Idaho Judge Dismisses three claims in a lawsuit challenging Idaho’s Abortion Law, upholds two others

By Dave Andrusko

On Friday, Fourth Judicial District Judge Jason Scott partially granted a motion from the Idaho Attorney General’s Office to dismiss an abortion lawsuit. Just two weeks ago Attorney General Raul Labrador had asked, in Adkins v. State of Idaho, that the case be dismissed entirely.

Judge Scott did dismiss Gov. Brad Little, the Board of Medicine, and Attorney Raúl Labrador as defendants. 

The judge agreed with the Attorney General’s argument that the three “are not proper defendants in the case, given their limited and secondary roles in enforcing the statutes,” wrote the Associated Press’s Kimberlee Kruesi.  The judge also “dismissed three of the five claims brought by the plaintiffs.”

The Attorney General’s office explained the state’s position in a statement released Friday:

Today an Ada County District Court judge granted most of Attorney General Raúl Labrador’s Motion to Dismiss in Adkins v. State of Idaho, a challenge led by a New York-based advocacy group to Idaho’s criminal abortion laws.  Judge Jason Scott dismissed the majority of claims in the suit, finding that Idaho’s criminal abortion laws do not violate the Idaho Constitution by treating pregnant women differently than those who are not pregnant and that the criminal abortion laws do not violate the Idaho Constitution relating to a physician’s right to practice medicine.

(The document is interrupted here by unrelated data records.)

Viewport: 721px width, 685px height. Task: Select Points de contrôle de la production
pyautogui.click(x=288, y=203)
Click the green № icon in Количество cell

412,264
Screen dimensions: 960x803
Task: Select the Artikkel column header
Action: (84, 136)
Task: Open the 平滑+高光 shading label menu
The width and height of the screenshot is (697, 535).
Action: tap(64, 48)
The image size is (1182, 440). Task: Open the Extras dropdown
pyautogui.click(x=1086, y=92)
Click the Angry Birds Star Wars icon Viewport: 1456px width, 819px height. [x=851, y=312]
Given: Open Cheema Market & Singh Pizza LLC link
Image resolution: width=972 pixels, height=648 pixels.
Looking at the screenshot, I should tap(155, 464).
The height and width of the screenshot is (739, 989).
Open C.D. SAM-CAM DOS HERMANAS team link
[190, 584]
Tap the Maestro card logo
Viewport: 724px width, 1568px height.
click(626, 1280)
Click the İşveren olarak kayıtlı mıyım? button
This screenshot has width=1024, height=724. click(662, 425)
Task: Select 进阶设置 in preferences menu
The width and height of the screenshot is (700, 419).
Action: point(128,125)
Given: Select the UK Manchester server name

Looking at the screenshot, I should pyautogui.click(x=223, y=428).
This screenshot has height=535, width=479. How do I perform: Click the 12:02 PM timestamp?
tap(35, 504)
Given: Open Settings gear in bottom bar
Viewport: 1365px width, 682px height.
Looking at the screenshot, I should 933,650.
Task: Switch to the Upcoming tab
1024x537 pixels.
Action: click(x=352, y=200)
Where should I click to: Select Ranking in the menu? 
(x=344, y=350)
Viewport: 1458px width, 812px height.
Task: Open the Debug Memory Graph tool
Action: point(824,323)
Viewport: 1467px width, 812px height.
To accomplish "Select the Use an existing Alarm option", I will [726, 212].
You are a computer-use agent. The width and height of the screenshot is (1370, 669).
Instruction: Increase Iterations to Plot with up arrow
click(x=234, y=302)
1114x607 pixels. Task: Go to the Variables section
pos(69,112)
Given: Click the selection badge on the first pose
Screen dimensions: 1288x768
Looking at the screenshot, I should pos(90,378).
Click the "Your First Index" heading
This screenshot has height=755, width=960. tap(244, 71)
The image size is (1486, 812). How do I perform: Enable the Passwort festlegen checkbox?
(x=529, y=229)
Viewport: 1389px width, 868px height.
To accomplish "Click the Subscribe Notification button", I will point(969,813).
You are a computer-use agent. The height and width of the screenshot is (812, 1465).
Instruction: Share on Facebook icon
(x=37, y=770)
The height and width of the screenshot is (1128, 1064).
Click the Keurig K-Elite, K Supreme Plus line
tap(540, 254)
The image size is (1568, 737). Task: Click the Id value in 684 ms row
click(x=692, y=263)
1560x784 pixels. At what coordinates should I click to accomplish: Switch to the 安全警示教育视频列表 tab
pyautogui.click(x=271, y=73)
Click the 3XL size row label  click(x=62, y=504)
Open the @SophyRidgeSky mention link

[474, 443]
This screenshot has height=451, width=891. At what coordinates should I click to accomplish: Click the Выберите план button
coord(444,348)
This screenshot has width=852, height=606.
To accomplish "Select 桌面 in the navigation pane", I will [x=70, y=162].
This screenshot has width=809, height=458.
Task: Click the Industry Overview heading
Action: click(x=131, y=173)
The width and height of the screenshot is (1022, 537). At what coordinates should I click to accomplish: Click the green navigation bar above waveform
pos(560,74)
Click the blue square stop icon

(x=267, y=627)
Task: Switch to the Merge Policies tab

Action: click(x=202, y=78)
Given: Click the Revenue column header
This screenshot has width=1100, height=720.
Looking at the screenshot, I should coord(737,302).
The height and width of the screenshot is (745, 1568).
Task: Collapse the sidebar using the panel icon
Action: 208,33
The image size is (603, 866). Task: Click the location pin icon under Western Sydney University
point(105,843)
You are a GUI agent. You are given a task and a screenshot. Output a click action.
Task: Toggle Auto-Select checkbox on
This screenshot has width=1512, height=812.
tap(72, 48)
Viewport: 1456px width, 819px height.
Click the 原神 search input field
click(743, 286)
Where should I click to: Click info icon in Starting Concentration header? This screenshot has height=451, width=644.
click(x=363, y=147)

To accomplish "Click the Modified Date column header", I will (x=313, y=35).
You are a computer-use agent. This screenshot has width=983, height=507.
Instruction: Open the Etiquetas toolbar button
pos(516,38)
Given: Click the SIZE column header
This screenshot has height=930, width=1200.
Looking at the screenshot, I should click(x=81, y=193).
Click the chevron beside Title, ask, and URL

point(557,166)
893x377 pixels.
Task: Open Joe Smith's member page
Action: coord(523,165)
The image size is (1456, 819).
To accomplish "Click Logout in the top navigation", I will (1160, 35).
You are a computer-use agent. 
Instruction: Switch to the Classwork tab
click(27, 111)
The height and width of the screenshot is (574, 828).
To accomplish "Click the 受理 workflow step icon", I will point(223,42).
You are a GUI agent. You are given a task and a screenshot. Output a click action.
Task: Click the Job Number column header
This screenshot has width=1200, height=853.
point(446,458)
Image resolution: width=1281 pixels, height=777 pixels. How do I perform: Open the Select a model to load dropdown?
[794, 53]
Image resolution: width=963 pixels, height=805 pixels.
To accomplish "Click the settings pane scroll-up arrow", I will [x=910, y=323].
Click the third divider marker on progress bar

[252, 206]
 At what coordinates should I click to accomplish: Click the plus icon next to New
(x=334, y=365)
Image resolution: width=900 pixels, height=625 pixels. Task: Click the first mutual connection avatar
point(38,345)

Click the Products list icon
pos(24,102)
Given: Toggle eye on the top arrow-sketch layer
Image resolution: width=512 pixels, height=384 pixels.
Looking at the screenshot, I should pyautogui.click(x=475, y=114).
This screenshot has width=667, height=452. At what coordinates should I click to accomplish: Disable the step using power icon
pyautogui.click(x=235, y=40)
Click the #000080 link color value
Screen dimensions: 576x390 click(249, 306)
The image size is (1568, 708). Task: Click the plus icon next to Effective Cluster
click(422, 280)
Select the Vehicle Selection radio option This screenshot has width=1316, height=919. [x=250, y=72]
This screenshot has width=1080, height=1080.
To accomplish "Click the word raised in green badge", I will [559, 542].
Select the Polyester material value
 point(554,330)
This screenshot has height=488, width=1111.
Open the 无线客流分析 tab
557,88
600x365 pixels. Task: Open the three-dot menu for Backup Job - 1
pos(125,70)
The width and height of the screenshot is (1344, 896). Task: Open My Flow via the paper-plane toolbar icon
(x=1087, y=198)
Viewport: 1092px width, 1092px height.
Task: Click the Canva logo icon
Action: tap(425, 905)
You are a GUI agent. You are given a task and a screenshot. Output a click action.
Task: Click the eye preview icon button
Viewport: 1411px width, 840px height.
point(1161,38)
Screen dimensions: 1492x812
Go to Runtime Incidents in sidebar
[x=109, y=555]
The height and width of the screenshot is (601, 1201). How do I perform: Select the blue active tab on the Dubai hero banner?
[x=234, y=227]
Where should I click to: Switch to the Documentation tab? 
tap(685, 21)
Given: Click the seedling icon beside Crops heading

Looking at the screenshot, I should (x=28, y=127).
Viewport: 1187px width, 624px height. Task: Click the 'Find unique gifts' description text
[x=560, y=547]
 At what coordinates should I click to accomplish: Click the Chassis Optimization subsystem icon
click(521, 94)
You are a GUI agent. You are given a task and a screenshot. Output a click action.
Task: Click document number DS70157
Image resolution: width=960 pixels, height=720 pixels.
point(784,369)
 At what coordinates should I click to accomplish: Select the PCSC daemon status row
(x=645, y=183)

The judge allowed two limited claims to move forward against the State of Idaho.  The judge decided the plaintiffs are entitled to have their rights declared under the statutes through a declaratory judgement, but with the admonishment that, “even though the declaration Plaintiffs ultimately receive may not be the one they want.”  The judge is also allowing a limited challenge to the constitutionality of the statutes narrowly related to how the statutes might apply in specific pregnancy-related situations.  The decision upholds the constitutionality of Idaho’s criminal abortion statutes in the vast majority of situations.

This is only the beginning of this litigation, but the Attorney General is encouraged by this ruling. He has long held that the named defendants were simply inappropriate, and that our legislatively passed laws do not violate the Idaho Constitution by narrowly limiting abortions or interfering with a doctor’s right to practice medicine.  Attorney General Labrador will continue the fight to protect all Idahoans, including the unborn, and to uphold the laws passed by our legislature against special interest challenges.   

The next court date in the case is set for October 24.